As razões que levaram alguns dos primeiros colonos a fixarem-se neste aprazível local ter-se-ão prendido, decerto, com o seu clima, com a riqueza do seu solo, com a abundância da água das suas ribeiras e com o fácil acesso ao mar. Na verdade Gaspar Frutuoso em Saudades da Terra, referindo-se ao lugar da Fajã Grande escreveu: “Dali a um quarto de légua está uma Fajã, chamada Grande, que dá pão e pastel, em terra rasa, com algumas engradas onde entram caravelas de até cinquenta moios de pão a tomar o pastel que nela se faz, onde também há marisco e pescado de toda a sorte, e no cabo dela está um areal, de meia légua de comprido, em que sempre, anda o mar muito bravo; e dali por diante, a outra meia légua, é tudo rocha talhada, onde se apanha muita urzela, e de muita penedia por baixo, em que se cria infinidade de marisco e grandes caranguejos e desta mesma maneira corre a rocha um tiro de bombarda até uma ponta, que sai ao mar um tiro de arcabuz, com um baixo de pedra, que tem lapas e búzios; e, logo adiante da ponta, se faz uma baía, onde com ventos levantes ancoram navios de toda a sorte e também naus da Índia. No meio deste ancoradouro cai da rocha no mar, a pique, uma grande ribeira.”

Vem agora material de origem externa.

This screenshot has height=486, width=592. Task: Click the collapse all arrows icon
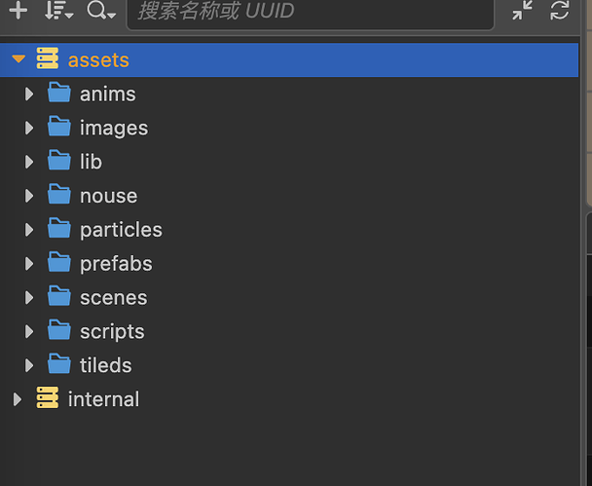[x=523, y=11]
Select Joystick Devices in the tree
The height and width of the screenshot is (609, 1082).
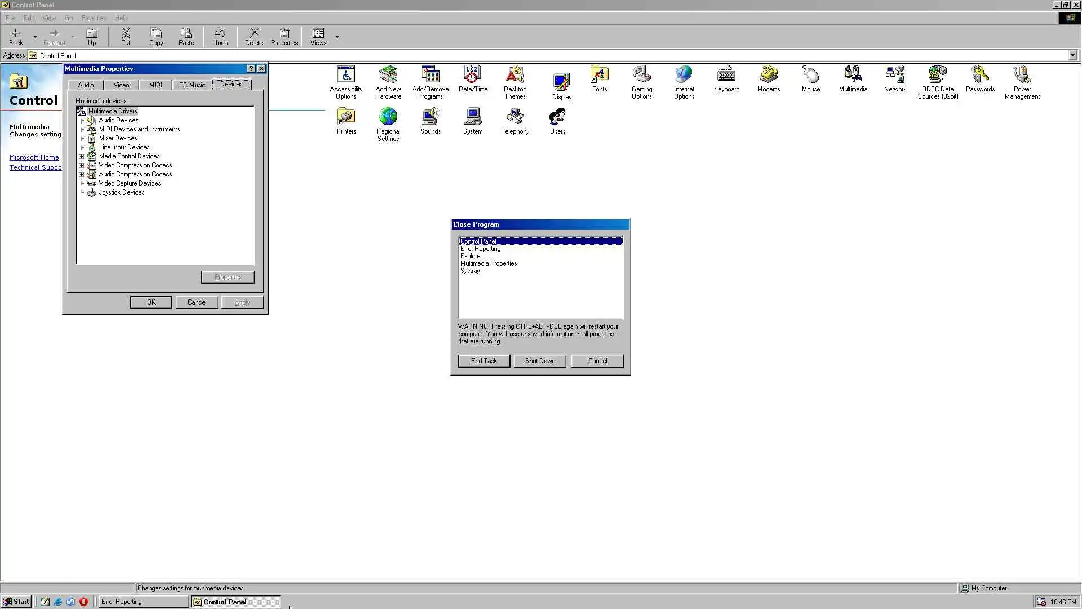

O povoado, embora, integrando a paróquia das Fajãs desde 1676 como um simples lugar, cresceu rapidamente, sobretudo porque cedo se transformou num verdadeiro centro de estranhas mas frequentes transações comerciais, chegando mesmo as caravelas da Índia a encontrar ali um desembarcadouro para refresco e víveres na seu regresso, já que esta era a primeira terra que encontravam ao demandar a Europa vindas da África e Ásia. Piratas e corsários também terão encontrado ali, um local, com uma população com que podiam estabelecer uma relação colaborativa, já que isolado do mundo o povoado da Fajã Grande não poderia obviamente defender-se, mas poderia beneficiar com a venda de comestíveis frescos e outros produtos.
Tudo isto fez com que a população da Fajã Grande, ao longo dos tempos, manifestasse interesse em firmar-se como freguesia independente. O primeiro sinal deste independentismo deu-se com a construção de uma pequena ermida dedicada a São José em 1757 e que permitia ao povo evitar deslocar-se à igreja da Fajãzinha, a fim de participar nos ofícios e celebrações religiosas, uma vez que a ermida, nesse mesmo ano, foi dotada de um capelão, em regime de exclusividade, o padre Francisco de Freitas Henrique, natural do mesmo lugar. Foi com muito esforço e sacrifício mas com uma enorme força de vontade que o povo conseguiu este empreendimento, pois conta-se que, ao regressar da missa, da Fajãzinha, calcorreando o atual Caminho da Missa, o povo aproveitava para carregar as pedras com que construiria a sua ermida.
Porém, os sinais mais claros deste espírito independentista surgiram, sobretudo na década de cinquenta do século XIX, altura em que é feito, formalmente, um pedido ao Governador da Junta Geral do Distrito, no sentido daquele lugar se tornar independente. Por essa altura surgem vários testemunhos em prol da criação da futura paróquia da Fajã Grande. O próprio chefe do distrito da Horta considera que criar ali uma freguesia será de grande serviço feito aquele povo.
A constituição da nova freguesia contou, também, com a colaboração do próprio pároco da paróquia da Senhora dos Remédios que se deslocou a Lisboa, a bordo do iate Santa Cruz, “para tractar duma pretenção com que andam há muitos anos os povos da Fajam Grande que desejam que se crie n’ella uma freguesia independente da Fajãazinha, a que estãi sujeitos.
Finalmente as pretensões dos fajãgrandenses foram satisfeitas em 4 de Abril de 1861, data em que foi autorizada, por decreto real, a desanexação das povoações da Fajã Grande, Ponta e Cuada, a fim de que passem a constituir uma freguesia independente. A ereção da nova paróquia foi formalizada por alvará, no mesmo ano, do Bispo de Angra, D. Frei Estevão de Jesus Maria.
Finalmente a Fajã Grande atingia o objetivo de há muito desejado – ser uma freguesia independente.